*** Opening SUPPLIED MATERIAL ***
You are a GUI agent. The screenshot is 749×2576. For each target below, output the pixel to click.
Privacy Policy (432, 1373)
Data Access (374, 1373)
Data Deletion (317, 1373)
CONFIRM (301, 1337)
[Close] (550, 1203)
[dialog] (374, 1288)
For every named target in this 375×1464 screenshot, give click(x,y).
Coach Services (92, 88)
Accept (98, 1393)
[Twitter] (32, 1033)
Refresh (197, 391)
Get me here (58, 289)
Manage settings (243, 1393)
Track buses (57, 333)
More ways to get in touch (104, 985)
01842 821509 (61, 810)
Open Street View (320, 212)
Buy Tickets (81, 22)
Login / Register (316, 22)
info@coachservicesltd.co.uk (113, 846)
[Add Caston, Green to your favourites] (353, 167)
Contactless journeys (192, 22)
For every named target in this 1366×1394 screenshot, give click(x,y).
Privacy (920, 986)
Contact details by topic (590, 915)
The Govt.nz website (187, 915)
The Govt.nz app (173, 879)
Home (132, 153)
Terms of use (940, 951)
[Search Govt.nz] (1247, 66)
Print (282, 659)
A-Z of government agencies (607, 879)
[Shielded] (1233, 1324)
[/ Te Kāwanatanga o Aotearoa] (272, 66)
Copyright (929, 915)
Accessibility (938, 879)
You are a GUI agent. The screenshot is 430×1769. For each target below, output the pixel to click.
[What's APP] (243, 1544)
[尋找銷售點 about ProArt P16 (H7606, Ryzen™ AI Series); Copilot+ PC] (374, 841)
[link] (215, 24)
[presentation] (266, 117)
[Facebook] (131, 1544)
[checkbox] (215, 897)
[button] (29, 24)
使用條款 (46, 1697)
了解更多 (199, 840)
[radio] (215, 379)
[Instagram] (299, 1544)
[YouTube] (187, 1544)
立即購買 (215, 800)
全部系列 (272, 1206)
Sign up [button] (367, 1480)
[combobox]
*** Closing SUPPLIED MATERIAL ***
WHAT YOU NEED TO DO -
Number of lines in the records above holding the word "agent": state it and nothing else.

REPLY TO THE EXERCISE -
2